Now back to the bond funds. I own two (FAX & VKQ). I am also hovering over the sell button and already pulled the trigger once this year on VKQ at 14.70 and repurchased at 14.27 once NAV restabilized. With FAX, I'm compelled to watch the Aussie$ in addition to market price and NAV! This constant watching is a little bit nervewracking and may not be suitable for all personalities, but does appear warranted based on the fears and expectations.


jerry
Posts: 36
Joined: Thu Aug 12, 2010 5:28 pm

Post by jerry »

I wouldn't say that I have high fear of inflation but it is certainly my biggest concern.
My problem is that I do not find investing interesting.

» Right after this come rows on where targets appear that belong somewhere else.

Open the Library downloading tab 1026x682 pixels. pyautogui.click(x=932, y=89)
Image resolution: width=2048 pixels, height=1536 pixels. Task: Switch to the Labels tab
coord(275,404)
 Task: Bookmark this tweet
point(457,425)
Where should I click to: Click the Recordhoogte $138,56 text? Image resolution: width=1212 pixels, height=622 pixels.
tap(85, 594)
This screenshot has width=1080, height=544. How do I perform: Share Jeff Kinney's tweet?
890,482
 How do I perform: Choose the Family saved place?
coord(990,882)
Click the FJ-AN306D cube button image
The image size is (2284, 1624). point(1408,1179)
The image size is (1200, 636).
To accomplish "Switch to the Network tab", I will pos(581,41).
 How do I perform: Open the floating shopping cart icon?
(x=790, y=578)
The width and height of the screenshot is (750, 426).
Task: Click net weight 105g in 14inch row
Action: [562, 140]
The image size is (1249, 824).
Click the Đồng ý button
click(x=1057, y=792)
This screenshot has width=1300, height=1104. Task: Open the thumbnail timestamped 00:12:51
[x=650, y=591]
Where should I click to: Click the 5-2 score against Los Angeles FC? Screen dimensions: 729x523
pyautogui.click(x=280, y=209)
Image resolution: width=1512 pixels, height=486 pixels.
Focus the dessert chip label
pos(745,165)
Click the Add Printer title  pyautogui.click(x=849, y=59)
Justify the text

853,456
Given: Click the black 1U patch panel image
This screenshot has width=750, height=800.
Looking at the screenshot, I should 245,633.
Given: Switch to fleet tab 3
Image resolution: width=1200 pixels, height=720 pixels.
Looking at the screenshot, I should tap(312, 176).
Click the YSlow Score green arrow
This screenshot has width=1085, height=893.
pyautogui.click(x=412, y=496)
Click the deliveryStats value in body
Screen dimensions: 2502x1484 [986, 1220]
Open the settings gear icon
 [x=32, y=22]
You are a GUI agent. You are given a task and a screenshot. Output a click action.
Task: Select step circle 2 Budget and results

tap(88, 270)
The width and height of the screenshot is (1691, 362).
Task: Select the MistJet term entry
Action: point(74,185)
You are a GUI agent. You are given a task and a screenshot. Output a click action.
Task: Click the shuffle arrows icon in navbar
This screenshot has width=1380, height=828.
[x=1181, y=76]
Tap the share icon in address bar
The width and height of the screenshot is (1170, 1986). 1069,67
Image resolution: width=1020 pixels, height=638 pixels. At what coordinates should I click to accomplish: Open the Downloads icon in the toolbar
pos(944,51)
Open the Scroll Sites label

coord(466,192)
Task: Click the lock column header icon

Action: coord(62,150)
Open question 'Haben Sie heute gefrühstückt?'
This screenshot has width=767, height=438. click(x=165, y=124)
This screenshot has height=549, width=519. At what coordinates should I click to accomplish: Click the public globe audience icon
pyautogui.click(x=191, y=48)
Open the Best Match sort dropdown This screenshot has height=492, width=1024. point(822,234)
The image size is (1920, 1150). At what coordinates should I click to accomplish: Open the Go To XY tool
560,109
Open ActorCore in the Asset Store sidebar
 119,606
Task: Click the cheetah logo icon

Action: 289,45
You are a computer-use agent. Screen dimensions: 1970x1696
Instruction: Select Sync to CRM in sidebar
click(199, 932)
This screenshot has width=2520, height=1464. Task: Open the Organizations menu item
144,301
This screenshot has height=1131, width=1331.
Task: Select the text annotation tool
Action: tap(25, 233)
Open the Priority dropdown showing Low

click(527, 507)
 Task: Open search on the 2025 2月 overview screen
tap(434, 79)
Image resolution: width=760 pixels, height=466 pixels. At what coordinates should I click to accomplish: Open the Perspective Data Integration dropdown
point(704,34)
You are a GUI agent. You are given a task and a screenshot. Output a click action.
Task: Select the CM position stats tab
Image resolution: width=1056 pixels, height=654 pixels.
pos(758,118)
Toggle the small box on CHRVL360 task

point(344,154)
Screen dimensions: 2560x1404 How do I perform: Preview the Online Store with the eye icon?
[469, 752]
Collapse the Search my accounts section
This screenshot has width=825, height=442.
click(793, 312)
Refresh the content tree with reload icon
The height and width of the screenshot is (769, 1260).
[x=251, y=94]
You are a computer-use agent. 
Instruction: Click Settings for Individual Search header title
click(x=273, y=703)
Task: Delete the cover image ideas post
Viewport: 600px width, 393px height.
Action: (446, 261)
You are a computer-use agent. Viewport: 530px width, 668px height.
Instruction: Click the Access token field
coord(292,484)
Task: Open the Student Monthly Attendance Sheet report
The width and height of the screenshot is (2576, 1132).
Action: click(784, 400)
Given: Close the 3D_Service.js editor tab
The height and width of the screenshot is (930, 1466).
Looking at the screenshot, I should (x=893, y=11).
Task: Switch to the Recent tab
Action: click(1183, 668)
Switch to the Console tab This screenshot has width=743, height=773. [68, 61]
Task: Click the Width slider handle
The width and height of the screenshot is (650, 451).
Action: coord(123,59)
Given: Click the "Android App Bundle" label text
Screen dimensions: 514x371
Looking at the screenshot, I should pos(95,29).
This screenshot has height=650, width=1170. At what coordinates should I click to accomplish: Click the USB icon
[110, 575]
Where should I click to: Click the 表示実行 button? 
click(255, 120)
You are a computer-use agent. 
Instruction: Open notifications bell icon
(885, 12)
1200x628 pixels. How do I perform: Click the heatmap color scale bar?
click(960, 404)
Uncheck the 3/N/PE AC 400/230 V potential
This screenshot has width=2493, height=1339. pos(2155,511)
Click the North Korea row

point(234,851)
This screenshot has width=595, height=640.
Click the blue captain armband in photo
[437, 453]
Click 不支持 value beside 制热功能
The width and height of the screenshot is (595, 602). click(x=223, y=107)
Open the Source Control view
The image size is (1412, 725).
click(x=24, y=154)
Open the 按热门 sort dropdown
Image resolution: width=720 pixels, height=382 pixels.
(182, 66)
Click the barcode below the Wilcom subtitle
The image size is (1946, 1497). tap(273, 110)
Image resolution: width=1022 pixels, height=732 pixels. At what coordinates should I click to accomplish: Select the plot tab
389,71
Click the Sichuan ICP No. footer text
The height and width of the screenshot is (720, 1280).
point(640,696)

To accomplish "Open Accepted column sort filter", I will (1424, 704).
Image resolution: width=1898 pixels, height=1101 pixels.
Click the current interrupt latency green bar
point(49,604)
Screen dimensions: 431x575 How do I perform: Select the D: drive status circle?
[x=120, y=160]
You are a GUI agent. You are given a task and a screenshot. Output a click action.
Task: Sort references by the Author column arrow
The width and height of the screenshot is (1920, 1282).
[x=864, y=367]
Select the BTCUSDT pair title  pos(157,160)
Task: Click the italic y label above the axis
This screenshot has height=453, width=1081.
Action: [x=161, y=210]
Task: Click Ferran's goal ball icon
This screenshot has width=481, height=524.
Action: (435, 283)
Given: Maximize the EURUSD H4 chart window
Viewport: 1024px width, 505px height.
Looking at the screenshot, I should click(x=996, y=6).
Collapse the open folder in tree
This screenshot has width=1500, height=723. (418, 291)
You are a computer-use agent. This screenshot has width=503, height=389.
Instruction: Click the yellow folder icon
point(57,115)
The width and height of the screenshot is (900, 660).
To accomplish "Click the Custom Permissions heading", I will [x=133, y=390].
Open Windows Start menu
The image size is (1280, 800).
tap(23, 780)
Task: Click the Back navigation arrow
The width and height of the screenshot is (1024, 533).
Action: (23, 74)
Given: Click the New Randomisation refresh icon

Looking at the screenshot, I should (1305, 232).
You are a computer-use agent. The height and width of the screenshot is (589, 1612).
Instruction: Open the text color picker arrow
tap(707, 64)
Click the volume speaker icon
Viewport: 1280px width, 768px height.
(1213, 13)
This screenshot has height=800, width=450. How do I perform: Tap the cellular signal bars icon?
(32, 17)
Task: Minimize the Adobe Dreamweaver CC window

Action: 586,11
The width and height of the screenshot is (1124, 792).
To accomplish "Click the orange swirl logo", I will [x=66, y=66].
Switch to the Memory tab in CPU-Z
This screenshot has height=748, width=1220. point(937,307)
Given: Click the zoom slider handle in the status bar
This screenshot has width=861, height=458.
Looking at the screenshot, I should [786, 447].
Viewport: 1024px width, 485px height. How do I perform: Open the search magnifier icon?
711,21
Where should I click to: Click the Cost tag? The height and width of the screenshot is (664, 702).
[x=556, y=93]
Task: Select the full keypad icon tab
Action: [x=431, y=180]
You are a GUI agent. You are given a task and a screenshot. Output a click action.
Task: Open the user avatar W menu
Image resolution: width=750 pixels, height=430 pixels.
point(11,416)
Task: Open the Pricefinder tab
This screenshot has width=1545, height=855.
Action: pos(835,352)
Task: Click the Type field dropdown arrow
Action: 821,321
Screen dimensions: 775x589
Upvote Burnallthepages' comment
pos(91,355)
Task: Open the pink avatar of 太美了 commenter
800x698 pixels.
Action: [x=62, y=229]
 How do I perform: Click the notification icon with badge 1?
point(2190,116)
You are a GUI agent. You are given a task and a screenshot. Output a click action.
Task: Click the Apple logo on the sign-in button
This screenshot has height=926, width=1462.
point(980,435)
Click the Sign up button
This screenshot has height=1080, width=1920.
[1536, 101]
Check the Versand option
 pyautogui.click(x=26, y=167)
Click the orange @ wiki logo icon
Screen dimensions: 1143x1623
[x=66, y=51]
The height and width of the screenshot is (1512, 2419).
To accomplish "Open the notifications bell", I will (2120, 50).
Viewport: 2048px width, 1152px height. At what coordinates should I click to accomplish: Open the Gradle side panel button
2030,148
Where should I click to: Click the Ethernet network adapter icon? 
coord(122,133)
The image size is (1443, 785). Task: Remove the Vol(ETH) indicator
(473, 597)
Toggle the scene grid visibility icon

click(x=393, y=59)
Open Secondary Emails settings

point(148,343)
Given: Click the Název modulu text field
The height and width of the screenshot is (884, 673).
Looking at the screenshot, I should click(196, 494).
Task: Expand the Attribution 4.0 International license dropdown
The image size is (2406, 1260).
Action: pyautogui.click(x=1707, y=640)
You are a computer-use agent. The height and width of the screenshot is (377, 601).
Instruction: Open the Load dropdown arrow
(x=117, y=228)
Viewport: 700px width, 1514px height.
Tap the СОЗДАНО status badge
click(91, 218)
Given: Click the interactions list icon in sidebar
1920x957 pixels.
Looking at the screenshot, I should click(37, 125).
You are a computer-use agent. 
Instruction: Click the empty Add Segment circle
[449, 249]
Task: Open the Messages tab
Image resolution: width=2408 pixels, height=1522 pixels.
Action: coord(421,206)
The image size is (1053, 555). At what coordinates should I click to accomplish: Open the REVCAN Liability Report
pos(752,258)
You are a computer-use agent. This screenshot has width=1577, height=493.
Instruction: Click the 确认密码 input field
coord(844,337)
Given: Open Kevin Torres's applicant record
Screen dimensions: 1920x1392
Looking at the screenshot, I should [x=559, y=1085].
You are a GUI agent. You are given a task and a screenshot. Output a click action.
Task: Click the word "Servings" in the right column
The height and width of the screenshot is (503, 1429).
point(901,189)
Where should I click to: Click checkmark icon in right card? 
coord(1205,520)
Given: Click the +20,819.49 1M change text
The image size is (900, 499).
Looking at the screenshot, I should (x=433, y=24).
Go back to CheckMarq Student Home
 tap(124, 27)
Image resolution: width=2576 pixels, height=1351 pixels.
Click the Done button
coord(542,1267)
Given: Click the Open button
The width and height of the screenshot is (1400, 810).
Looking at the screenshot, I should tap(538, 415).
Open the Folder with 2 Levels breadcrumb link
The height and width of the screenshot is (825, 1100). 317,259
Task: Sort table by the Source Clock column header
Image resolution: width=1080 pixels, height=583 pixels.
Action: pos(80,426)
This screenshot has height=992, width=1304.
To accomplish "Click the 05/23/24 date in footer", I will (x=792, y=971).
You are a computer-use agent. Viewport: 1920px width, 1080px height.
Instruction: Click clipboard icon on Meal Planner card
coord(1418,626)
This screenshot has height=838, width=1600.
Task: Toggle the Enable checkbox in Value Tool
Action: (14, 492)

I would rather lose money than have to watch the market constantly.
If I find that bond etf vcsh or something like it has a high probability of keeping up with inflation after taxes (half of money is in taxable accounts) I will do nothing. Otherwise, I will put up to 50% in stock using a yet to be determined mechanical strategy.
jerry


miyatarama
Posts: 50
Joined: Thu Sep 09, 2010 7:27 pm

Post by miyatarama »

I like BSV (Vanguard's short-term US treasuries etf). Its yield is currently 2.39% (obviously not great, but equivalent to a 5-year cd) and since the holdings are only 1-3 years there shouldn't be much interest rate risk. Basically, the NAV could go down if interest rates rise, but in 3 years the NAV should at least equal your current investment as the holdings mature and rollover into individual bonds with the new/higher interest rate. Of course, if rates rise more than once the NAV will stay down until rates become stable or decrease. However, you should still earn the current yield (or higher as rates go up) regardless of the NAV. On the other hand, if QE2 happens/is successful your NAV should go up as interest rates decrease (and your yield would also decrease as the holdings rollover to the new lower rate).
You could also investigate inflation protected US treasuries, either individual bonds or in a fund like VIPSX or etf like TIP. One concern would be interest rate increases without equal inflation, I would think this would cause the NAV to go down. Another concern is the way inflation is calculated for the purpose of these bonds by the US Treasury. But, if you are mostly worried about inflation, this could be the way to go.


CestLaVie
Posts: 54
Joined: Fri Jul 23, 2010 4:24 am

Post by CestLaVie »

Lately, I have bought both individual TIPS (15-18 year maturities) and CDs. You should only buy bank or credit union CDs, no brokered CDs, and you may have to shop around to find the best offers. I just got a great deal recently, 5% interest on a 10-year CD at PenFed. You can still buy 7-year CDs paying around 3.5% at PenFed. Good deal, especially considering that 10-year treasuries pay only about 2.4% and CDs are fully backed by the US government (FDIC) just like treasuries. In addition, the value of CDs does not decrease when interest rates go up. They can be redeemed at any time (though you may have to forfeit some of the interests you earned), with no loss of principal, and the money can be reinvested in higher yielding instruments.